Data Komnas Perempuan menyatakan perda yang bersifat diskriminatif terhadap perempuan pada awal tahun 2009 berjumlah 154. Dan hingga akhir September 2010, ada penambahan 35 perda yang juga diskriminatif terhadap perempuan.
Menurut Andy Yentriyani, sebagian besar dari kebijakan-kebijakan diskriminatif ini beralasan moralitas dan agama.
Untuk itu menurut Andy, pihaknya mendesak Kementerian Dalam Negeri ikut memperhatikan kebijakan-kebijakan daerah yang diskriminatif terhadap perempuan, dan jangan hanya berfokus pada perda tentang retribusi dan pajak.
Sampai akhir 2009, Kementerian Dalam Negeri telah membatalkan sekitar 3.000 peraturan daerah tentang retribusi dan pajak.
“Kebijakan ini justru kemudian mengakibatkan bukan saja pembatasan terhadap kesempatan perempuan untuk bisa menikmati hak-haknya sebagaimana yang telah dijamin dalam UUD negara Indonesia tahun 1945. Tapi, juga menggerogoti proses demokrasi kita dan juga menyebabkan pengeroposan pada kepastian hukum,” kata Andy.
Provinsi Jambi saat ini, misalnya, berencana menyusun perda mengenai tes keperawanan. Menurut Andy Yentriyani, jika dilaksanakan, tes keperawanan akan menyudutkan perempuan.
Dalam rencana perda tersebut, tes keperawanan akan dilakukan terhadap siswa baru untuk tingkat Sekolah Menengah Pertama (SMP) dan Sekolah Menengah Atas (SMA).

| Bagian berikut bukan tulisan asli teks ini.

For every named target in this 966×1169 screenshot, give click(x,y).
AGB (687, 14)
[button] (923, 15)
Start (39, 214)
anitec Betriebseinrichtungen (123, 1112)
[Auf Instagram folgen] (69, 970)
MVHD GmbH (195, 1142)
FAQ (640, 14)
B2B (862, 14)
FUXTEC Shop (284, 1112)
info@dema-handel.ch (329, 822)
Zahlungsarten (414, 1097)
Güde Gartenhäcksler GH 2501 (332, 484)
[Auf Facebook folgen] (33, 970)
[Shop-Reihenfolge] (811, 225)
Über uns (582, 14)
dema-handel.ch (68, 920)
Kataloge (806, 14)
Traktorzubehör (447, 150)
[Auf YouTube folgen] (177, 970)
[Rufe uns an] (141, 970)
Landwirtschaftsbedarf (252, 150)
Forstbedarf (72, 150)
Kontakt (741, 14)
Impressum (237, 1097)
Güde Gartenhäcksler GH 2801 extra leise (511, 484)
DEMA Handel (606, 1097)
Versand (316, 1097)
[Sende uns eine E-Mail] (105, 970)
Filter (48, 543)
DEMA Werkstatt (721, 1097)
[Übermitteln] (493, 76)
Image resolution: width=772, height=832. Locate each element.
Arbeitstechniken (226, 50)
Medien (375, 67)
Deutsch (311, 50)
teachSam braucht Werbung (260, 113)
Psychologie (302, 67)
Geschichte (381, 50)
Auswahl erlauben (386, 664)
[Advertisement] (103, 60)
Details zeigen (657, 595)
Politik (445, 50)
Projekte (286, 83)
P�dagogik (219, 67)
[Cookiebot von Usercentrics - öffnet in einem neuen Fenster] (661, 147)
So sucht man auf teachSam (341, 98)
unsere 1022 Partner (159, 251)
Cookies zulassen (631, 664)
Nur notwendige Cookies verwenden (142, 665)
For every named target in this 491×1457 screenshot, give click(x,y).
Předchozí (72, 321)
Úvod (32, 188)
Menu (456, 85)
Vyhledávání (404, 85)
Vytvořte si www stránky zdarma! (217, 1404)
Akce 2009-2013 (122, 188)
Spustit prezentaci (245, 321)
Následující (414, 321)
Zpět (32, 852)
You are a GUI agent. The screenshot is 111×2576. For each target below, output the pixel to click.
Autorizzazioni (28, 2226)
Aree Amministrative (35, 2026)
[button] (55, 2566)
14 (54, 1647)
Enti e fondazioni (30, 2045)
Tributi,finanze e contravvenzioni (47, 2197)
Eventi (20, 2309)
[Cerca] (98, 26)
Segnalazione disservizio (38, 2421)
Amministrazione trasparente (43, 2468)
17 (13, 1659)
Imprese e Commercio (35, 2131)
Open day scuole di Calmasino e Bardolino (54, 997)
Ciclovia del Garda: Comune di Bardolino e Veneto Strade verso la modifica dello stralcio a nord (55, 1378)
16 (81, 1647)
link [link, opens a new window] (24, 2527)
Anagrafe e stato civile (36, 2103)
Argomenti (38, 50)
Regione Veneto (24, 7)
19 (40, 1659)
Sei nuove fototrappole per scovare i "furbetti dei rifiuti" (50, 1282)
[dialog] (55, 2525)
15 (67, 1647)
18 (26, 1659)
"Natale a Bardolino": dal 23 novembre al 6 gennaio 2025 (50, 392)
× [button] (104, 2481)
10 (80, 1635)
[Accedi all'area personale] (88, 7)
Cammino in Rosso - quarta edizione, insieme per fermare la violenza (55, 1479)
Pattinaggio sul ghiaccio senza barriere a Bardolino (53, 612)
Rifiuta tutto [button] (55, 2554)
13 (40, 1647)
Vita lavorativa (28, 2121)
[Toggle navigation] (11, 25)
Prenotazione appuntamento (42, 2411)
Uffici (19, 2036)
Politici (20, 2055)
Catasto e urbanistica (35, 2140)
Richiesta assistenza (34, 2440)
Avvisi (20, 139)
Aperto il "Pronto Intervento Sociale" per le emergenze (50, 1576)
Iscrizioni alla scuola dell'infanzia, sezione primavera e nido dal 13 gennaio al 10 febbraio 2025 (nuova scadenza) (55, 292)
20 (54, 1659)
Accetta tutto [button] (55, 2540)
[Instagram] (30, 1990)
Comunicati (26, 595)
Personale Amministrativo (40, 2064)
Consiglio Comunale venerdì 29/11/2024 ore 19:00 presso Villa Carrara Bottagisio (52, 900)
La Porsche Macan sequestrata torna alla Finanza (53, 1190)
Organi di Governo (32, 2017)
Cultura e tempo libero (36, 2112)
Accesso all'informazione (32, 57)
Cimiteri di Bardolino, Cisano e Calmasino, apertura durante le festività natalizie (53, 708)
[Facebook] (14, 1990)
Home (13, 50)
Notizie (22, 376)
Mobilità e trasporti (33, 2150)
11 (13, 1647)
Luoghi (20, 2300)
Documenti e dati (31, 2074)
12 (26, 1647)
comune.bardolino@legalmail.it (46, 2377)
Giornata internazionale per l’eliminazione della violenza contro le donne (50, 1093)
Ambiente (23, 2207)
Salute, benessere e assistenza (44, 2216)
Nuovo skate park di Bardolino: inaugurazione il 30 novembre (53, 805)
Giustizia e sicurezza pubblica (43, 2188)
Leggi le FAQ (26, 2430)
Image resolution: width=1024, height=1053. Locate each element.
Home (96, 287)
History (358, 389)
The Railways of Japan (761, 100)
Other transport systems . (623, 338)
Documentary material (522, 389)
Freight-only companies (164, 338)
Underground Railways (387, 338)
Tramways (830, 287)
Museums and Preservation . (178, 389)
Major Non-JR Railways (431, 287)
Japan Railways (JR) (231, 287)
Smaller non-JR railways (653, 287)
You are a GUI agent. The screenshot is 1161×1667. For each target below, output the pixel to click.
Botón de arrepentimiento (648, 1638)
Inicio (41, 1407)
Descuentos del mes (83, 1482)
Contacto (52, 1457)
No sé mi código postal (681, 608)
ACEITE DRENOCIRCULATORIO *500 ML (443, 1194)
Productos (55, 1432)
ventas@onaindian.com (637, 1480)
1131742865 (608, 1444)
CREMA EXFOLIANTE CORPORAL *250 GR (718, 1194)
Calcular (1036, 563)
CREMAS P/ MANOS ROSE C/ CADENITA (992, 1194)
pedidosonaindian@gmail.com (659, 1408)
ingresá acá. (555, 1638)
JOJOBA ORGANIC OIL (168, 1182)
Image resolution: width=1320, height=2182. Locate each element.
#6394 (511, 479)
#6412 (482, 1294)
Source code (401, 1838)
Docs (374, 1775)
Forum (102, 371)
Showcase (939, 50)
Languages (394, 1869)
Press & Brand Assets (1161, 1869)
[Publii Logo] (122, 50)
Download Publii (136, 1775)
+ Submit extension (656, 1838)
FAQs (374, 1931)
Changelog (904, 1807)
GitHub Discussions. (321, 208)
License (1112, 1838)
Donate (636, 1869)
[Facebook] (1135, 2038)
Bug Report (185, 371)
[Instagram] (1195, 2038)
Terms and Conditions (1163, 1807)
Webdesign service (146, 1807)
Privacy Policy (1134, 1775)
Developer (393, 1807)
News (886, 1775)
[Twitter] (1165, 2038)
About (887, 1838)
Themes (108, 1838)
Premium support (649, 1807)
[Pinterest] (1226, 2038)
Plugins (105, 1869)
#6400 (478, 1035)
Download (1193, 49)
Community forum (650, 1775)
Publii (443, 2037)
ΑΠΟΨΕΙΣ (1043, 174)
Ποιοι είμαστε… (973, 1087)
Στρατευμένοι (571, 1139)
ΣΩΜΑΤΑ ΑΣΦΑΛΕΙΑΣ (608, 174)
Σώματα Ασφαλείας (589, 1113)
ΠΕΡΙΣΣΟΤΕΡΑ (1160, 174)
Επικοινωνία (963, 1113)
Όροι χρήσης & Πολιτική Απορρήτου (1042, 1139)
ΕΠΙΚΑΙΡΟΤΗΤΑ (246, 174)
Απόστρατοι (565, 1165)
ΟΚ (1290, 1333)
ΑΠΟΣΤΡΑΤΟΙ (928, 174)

“Karena ada banyak alasan orang menjadi tidak perawan, bahkan alasan karena naik sepeda lalu jatuh, itu juga bisa menyebabkan tidak perawan. Saya pikir hak atas pendidikan jangan sampai dibatasi atas keperawanan seseorang, karena hak itu adalah tanggung jawab negara untuk memenuhinya,” ungkap Andy.
Wakil Ketua Dewan Perwakilan Daerah La Ode Ida mengatakan adanya kebijakan daerah yang diskriminatif disebabkan tidak adanya pengawasan yang diberikan pemerintah pusat kepada daerah pasca-pemberlakuan otonomi daerah.
“(Pemerintah pusat) sudah mengabaikan faktor supervisi. Kewenangan pusat untuk melakukan supervisi terhadap daerah. Jangankan melakukan supervisi instrument, untuk melakukan supervisi pun dalam pembuatan kebijakan-kebijakan itu tidak ada,” jelas La Ode Ida.
Hingga kini, baru dua peraturan daerah yang diajukan ke Mahkamah Agung, di antaranya perda tentang pelarangan keluar malam bagi perempuan. Hasilnya, memutuskan Perda tersebut tidak bertentangan dengan hukum yang ada.
Komnas Perempuan juga menyatakan saat ini terdapat sekitar 20 rancangan peraturan daerah yang bersifat diskriminatif terhadap perempuan.